Pick out every line below that contains the word "screenshot" and copy those lines.

*Material provided*

● ● ●

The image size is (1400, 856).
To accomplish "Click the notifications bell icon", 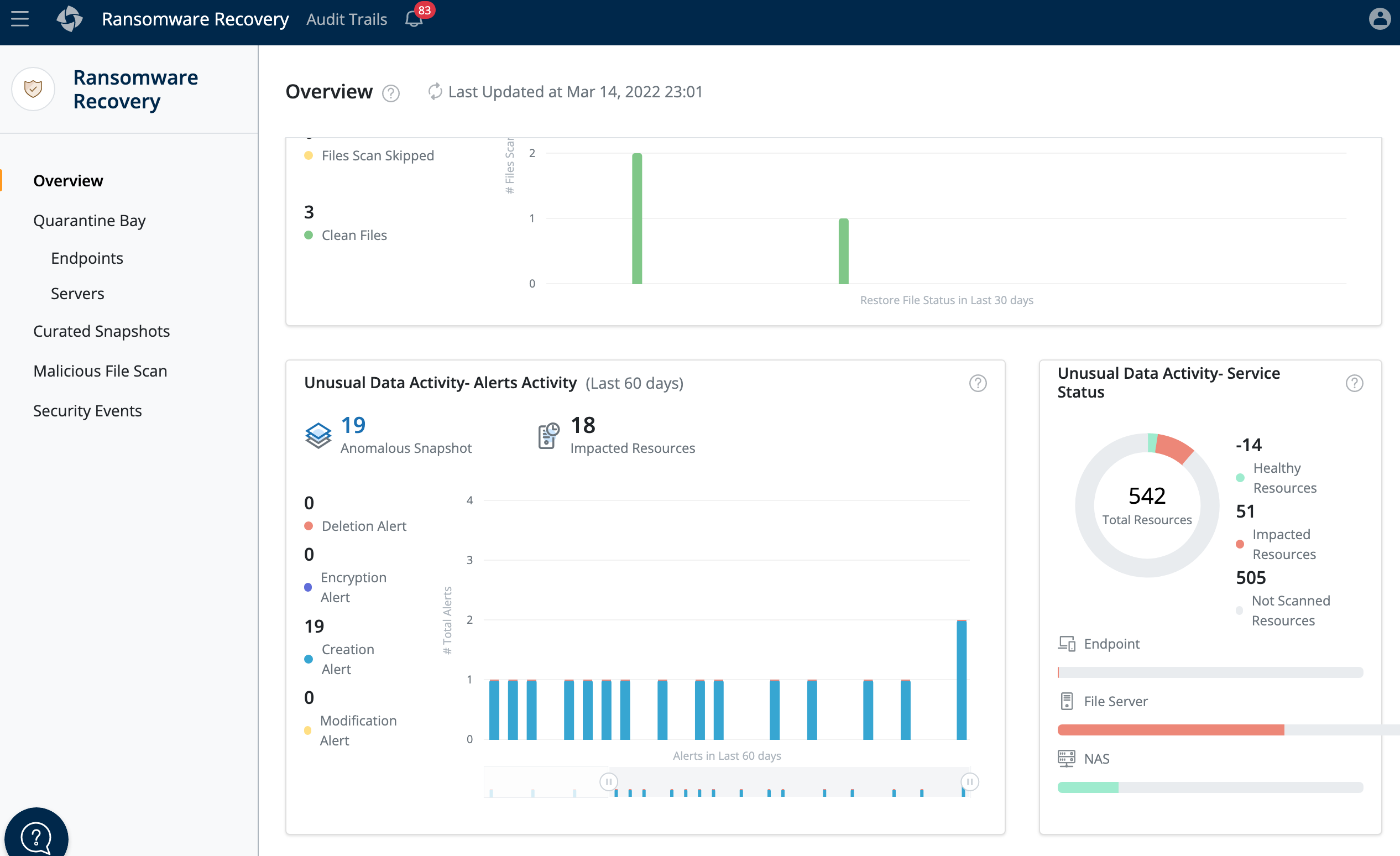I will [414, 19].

● ● ●

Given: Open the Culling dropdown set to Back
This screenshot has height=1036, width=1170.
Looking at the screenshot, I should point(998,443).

● ● ●

*Worked answer*
This screenshot has height=1036, width=1170.
Looking at the screenshot, I should point(998,443).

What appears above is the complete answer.